According to the Boston Herald, Fathers and Families has not given up the fight.

“We’re in this for the long haul,” Ned Holstein, founder and chairman of the organization told the publication. “The family courts have been hurting children’s lives for several decades.”

Divorce inspires theater performance

Jennifer Morris, an actor and playwright in New York, was inspired by her parents’ divorce and the contested objects involved to create a work of theater, the Huffington Post reports. The play is called “You Better Sit Down: Tales From My Parents’ Divorce.”

Morris collaborated with fellow actors from her Brooklyn-based theater company, The Civilians, who were children of divorce to shape the performance. Each actor conducted interviews with their parents regarding their married and unmarried lives. In the performance, the actors portray one or both of their own parents.

The show is set to premiere at the Williamstown Theater Festival in Massachusetts on August 16.
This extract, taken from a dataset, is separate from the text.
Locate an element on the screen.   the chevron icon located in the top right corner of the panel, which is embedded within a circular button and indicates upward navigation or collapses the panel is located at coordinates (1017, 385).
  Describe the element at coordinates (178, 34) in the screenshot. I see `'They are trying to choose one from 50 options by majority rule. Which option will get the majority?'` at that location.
For Morris, the play was truly inspired by one lone object – a Tiffany Lamp that became the focal point of her parents’ divorce. Her father claimed the lamp was part of his family’s inheritance as it was his mother’s. Her mother argued that it was her because she had put her name on it as they divided up the woman’s possessions after her death. It always stood out to Morris, even decades after the divorce, how an inanimate object could create such emotions.

According to the Centers for Disease Control and Prevention, the divorce rate in the U.S. is 3.4 per 1,000 population.